---------- Dataset content ----------

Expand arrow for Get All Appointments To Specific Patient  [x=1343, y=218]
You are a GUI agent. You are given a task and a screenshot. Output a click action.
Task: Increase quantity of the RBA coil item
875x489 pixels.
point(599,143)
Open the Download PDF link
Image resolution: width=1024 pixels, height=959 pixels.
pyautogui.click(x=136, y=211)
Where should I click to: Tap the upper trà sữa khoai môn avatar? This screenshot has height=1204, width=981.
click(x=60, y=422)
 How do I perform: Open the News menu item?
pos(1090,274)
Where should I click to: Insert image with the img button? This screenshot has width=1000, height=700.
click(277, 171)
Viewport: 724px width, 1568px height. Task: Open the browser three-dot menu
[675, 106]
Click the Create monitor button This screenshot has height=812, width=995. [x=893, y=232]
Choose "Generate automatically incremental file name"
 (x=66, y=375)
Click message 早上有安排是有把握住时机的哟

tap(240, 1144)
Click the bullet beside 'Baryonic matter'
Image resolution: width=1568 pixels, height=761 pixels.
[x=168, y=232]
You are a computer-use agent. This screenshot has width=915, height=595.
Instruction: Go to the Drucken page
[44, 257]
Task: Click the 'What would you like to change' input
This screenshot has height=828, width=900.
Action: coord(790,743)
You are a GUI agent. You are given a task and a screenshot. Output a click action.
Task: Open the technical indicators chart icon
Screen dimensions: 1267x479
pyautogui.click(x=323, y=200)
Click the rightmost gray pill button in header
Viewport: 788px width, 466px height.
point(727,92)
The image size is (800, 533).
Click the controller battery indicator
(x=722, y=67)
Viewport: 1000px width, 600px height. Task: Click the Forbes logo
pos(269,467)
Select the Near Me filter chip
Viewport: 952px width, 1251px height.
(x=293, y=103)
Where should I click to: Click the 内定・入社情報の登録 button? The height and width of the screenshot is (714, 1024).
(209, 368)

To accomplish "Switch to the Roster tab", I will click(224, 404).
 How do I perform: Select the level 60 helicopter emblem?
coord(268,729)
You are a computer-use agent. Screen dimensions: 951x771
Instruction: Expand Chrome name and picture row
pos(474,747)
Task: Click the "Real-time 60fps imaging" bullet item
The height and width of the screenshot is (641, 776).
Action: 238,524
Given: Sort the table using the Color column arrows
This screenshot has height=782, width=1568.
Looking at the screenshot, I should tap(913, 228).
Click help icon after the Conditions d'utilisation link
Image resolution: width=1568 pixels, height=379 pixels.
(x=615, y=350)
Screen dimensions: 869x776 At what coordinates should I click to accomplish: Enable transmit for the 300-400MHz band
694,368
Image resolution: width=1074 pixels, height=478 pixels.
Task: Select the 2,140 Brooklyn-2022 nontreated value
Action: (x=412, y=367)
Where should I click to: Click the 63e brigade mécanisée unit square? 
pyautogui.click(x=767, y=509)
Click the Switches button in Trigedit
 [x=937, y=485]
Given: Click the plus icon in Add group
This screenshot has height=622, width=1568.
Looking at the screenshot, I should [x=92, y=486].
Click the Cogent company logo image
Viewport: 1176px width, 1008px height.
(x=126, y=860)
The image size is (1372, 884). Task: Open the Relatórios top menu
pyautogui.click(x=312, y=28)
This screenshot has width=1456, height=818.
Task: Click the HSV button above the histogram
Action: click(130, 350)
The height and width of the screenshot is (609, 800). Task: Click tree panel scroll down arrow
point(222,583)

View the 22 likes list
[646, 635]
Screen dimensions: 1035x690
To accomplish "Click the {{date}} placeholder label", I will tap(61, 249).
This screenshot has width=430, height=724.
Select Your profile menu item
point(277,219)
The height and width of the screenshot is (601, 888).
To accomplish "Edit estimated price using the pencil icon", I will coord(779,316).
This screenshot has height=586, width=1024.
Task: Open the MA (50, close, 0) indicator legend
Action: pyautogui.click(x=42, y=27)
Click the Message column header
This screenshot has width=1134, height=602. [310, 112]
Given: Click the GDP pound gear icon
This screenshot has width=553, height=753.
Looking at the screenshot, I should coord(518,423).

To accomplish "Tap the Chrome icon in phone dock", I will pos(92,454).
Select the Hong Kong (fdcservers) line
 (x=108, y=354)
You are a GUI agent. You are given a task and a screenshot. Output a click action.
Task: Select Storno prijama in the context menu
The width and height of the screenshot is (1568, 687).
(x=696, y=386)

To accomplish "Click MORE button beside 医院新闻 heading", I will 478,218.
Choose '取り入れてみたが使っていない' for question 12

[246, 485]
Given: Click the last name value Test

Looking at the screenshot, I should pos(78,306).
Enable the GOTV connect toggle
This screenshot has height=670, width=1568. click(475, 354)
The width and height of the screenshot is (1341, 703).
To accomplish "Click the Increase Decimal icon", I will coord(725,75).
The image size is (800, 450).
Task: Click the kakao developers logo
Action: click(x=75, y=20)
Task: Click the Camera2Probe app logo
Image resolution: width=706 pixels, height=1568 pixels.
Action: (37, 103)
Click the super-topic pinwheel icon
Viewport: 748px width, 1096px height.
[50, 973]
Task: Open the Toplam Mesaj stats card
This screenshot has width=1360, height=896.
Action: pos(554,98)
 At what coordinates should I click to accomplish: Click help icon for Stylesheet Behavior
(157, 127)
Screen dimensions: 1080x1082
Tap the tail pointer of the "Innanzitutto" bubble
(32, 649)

----------

▶ Problem to work on: Only lines with the word "computer" belong in the answer; copy each of them from the material above.

▶ Output of the exercise:
You are a computer-use agent. This screenshot has width=915, height=595.
You are a computer-use agent. Screen dimensions: 951x771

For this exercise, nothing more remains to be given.